**Your objective:** Among the lines below, which ones contain the word "will"? Copy every such line.

[Stored data entries]
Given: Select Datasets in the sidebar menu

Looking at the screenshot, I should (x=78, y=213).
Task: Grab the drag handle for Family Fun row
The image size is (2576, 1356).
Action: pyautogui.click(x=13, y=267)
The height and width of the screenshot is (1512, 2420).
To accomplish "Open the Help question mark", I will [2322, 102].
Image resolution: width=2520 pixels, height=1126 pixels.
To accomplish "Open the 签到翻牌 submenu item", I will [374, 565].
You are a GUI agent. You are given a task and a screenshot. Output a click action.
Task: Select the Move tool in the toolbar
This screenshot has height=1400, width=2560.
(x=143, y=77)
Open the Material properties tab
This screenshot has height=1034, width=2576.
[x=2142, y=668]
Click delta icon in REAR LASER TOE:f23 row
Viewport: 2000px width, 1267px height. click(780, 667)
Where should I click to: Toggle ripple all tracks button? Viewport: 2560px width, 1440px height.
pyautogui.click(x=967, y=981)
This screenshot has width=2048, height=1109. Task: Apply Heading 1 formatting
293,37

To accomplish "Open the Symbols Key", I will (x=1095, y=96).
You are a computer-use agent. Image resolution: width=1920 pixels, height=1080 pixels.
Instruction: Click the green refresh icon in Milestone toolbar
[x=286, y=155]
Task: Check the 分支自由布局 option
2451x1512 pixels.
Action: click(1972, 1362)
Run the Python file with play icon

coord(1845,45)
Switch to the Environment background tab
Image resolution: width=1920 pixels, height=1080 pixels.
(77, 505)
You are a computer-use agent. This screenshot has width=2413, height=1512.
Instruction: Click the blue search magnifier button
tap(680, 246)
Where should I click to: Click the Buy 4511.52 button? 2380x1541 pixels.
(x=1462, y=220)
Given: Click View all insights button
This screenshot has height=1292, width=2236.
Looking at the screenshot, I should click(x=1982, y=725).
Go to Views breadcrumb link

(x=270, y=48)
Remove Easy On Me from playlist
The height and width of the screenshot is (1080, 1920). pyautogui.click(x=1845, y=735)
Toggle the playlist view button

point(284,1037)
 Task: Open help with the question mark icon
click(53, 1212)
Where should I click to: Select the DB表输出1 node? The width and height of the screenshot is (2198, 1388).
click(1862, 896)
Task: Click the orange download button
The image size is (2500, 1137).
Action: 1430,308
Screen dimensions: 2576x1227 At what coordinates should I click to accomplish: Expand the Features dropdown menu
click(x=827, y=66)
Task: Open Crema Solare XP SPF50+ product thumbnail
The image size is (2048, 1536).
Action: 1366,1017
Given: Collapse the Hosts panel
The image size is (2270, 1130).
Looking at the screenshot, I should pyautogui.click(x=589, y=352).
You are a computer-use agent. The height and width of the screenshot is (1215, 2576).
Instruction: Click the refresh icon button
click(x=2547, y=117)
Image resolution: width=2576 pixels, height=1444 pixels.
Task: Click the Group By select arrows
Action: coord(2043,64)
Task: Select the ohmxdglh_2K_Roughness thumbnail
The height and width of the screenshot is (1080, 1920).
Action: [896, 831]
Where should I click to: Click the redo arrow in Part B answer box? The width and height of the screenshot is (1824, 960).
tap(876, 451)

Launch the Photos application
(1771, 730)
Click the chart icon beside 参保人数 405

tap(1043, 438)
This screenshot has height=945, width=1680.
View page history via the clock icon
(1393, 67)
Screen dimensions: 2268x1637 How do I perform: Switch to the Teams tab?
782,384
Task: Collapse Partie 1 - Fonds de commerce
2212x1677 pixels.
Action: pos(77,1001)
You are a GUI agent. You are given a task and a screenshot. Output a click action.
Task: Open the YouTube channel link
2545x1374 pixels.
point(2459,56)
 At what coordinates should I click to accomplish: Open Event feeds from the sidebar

**Written reply:**
To accomplish "Open the Help question mark", I will [2322, 102].
To accomplish "Open the 签到翻牌 submenu item", I will [374, 565].
To accomplish "Open the Symbols Key", I will (x=1095, y=96).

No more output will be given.